The topic/problem is related to hashing for data structures used in programming, but I seek formal treatment. I hope that by studying the problem I will be enlightened of the fundamental limitations of hashing. So, the purpose is educational.
Let's consider a family of functions $f_i$ which will be applied on a random variable $X$, with unknown weight function $w$, drawn from some finite set $P$.
$f_i: P \rightarrow Q$
$\Vert P\Vert=n>\Vert Q\Vert =m$ (therefore $f$ is irreversible)
The entropy for $X$ is:
$H(X) = q$
What is the function $f_i$ that maximizes
$\min_w \{H(f_i(X))\}\qquad(\max)$.
Clarification: The objective function we are trying to maximize is the minimum entropy for $f_i(X)$, taken over the various possible weight functions $w$ for $X$.
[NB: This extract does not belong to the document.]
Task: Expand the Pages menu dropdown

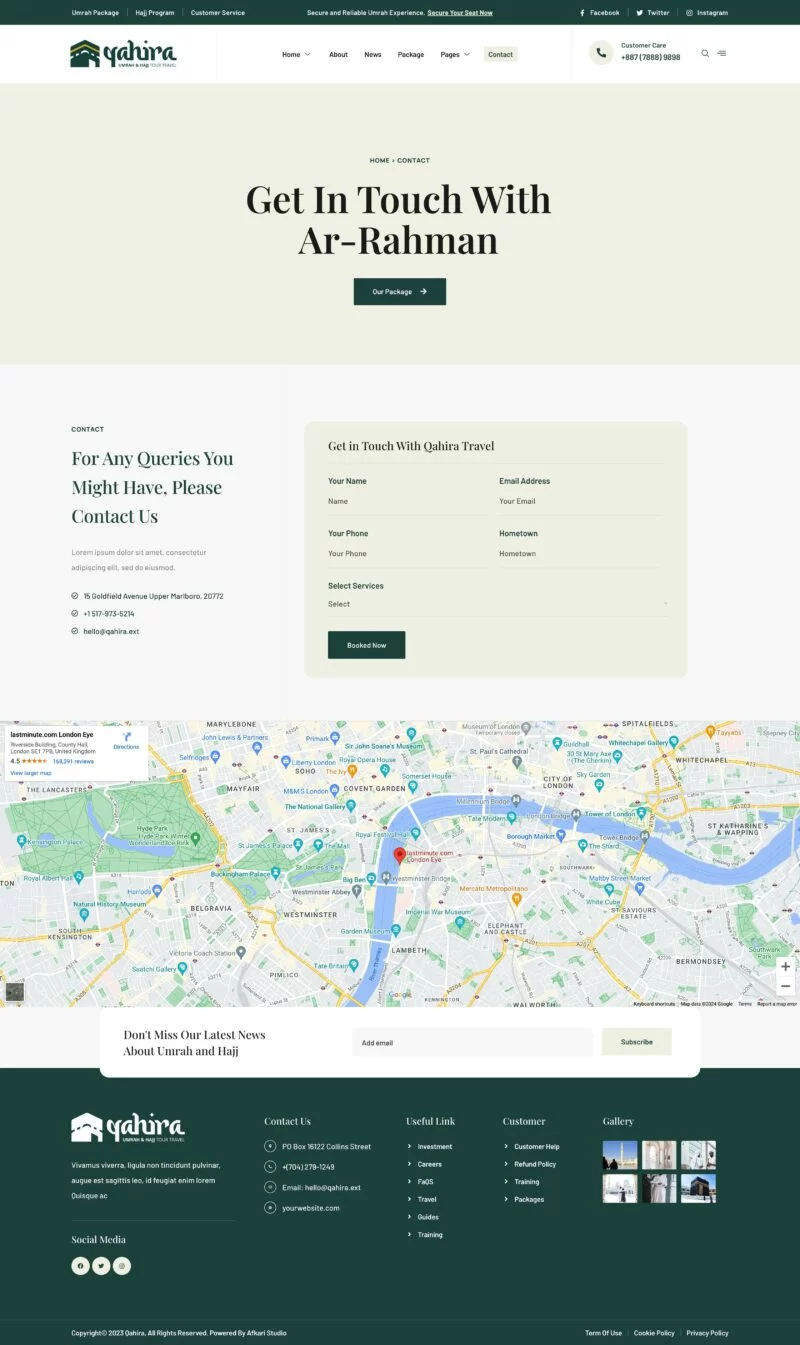Action: [x=455, y=54]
To paraphrase, what is the transformation that promises to preserve the most entropy in its output, regardless of the input's distribution (, as long as the entropy of the input is some fixed $q$.) The question can also be raised with the ratio
$\min_w \left\{\dfrac{H(f_i(X))}{H(X)}\right\}\qquad(\max)$,
or the difference
$\min_w \{H(f_i(X)) - H(X)\}\qquad(\max)$,
and then $q$ can be permitted to vary. I suspect there will be subtleties that I am not trained well enough to see (; such as $q=0$).
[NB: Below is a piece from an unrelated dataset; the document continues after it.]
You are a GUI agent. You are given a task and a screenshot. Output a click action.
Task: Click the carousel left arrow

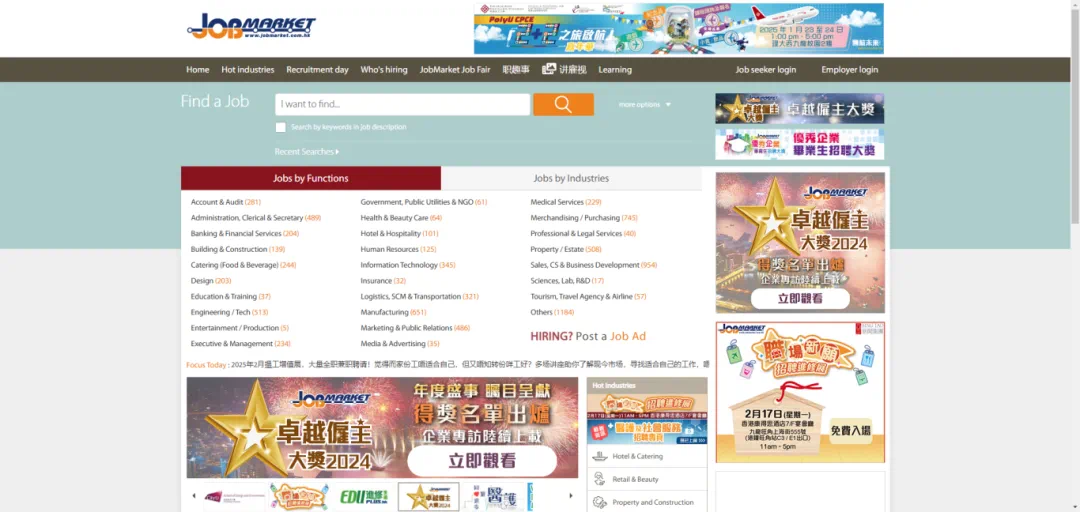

The asymptotic behavior is interesting - when $P$ is much larger than $Q$ and $Q$ is sufficiently large. That is, $\frac n m\to+\infty$ and $m\to+\infty$. Particularly, finding a sequence of functions that tends to preserve the entropy completely as $m$ and $n$ grow indefinitely, or at least preserves it up to $\max(q, log_2m)$, would have great significance. If there are no such functions, is there a proof of that being the case?
I will be happy to have such result for the continuous case, if it simplifies things.
Also, I am interested to find literature that performs comparative study of the effect of certain well-known functions (modulo, division, etc.) on the entropy of their input, based on the general properties of the input's distribution (, not bound to particular distributions.)
Post-graduate CS level. Not the most math savvy, but I have passed introductory course to probability and statistics, and to information theory.
Thanks and Regards,